Records supplied: Begin
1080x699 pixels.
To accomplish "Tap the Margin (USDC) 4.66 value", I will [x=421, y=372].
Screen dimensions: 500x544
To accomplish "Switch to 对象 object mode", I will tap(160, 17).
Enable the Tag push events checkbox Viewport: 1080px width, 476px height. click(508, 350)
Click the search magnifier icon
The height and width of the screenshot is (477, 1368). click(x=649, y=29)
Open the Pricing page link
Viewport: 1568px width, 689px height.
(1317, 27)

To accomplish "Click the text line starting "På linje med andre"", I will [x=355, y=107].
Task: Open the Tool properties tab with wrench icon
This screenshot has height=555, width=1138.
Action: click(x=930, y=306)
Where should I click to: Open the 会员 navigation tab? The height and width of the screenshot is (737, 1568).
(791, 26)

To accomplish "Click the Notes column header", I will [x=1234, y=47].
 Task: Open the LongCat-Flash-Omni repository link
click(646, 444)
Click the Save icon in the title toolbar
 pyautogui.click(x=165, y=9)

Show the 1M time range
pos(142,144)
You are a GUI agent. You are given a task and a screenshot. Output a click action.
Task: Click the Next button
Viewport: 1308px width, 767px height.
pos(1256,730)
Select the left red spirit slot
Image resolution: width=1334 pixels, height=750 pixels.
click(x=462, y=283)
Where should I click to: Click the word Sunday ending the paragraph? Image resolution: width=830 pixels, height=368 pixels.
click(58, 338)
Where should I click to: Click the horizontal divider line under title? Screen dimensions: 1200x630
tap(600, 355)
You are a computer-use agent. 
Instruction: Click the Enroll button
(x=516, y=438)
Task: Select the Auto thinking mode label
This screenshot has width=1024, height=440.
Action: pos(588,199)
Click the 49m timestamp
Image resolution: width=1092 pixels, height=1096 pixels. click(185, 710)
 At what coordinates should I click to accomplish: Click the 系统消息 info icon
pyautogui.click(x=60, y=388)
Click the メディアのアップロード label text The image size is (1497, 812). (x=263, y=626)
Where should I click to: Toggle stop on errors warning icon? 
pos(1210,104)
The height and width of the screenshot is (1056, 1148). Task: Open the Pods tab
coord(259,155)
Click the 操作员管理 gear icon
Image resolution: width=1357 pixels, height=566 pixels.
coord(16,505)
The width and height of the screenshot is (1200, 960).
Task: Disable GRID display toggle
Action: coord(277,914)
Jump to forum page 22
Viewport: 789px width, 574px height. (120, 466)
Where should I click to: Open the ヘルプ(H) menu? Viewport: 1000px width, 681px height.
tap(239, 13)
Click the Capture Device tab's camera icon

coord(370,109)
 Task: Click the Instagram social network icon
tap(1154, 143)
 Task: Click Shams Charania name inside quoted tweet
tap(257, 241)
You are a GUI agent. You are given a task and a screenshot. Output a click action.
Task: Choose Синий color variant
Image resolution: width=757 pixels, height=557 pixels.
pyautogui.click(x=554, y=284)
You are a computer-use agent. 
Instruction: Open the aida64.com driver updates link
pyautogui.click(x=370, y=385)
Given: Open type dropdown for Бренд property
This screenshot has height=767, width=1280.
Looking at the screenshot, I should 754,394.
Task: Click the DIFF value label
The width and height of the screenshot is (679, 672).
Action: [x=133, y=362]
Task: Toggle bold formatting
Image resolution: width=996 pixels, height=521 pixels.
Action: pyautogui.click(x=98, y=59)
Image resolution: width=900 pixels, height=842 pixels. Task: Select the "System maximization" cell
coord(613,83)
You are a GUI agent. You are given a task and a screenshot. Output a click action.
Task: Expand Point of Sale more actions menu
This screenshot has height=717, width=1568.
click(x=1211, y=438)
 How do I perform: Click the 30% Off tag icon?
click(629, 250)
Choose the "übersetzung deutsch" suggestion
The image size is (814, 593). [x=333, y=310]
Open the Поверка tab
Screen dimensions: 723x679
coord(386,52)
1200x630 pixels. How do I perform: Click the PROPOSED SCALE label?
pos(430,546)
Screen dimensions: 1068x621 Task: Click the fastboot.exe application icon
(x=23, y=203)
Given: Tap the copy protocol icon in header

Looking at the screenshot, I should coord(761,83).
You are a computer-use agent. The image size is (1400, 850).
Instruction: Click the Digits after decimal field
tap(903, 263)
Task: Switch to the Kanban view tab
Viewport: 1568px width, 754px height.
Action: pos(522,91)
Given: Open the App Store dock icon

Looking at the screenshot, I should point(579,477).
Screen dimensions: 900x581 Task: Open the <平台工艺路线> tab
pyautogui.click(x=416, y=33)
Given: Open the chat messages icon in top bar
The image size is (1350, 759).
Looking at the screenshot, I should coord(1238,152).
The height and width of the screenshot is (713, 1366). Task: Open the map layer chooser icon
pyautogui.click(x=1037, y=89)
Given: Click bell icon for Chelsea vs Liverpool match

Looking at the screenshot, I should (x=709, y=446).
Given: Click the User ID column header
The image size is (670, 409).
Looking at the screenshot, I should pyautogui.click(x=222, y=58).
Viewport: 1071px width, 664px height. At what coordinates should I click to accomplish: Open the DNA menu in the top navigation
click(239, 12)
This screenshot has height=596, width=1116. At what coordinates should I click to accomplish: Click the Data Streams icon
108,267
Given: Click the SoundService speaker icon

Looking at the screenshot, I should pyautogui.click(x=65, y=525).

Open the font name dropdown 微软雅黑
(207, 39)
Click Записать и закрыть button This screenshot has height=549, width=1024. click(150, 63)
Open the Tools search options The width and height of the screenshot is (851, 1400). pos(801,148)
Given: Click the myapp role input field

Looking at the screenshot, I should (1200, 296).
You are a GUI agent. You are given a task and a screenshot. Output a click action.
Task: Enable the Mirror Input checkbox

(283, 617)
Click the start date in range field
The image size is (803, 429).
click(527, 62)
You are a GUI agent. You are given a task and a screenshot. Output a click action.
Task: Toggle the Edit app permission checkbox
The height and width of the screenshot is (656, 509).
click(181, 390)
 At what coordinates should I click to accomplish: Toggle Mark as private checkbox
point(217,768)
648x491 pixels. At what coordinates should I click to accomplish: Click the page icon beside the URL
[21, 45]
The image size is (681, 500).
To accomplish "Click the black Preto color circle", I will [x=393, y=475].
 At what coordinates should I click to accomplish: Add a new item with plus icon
Records supplied: End
# What the task asks:
Scan the listing above for the line that has "Instruction: Open the", then copy exactly from that line through the line that has "Task: Click the DIFF value label".

# Final answer:
Instruction: Open the aida64.com driver updates link
pyautogui.click(x=370, y=385)
Given: Open type dropdown for Бренд property
This screenshot has height=767, width=1280.
Looking at the screenshot, I should 754,394.
Task: Click the DIFF value label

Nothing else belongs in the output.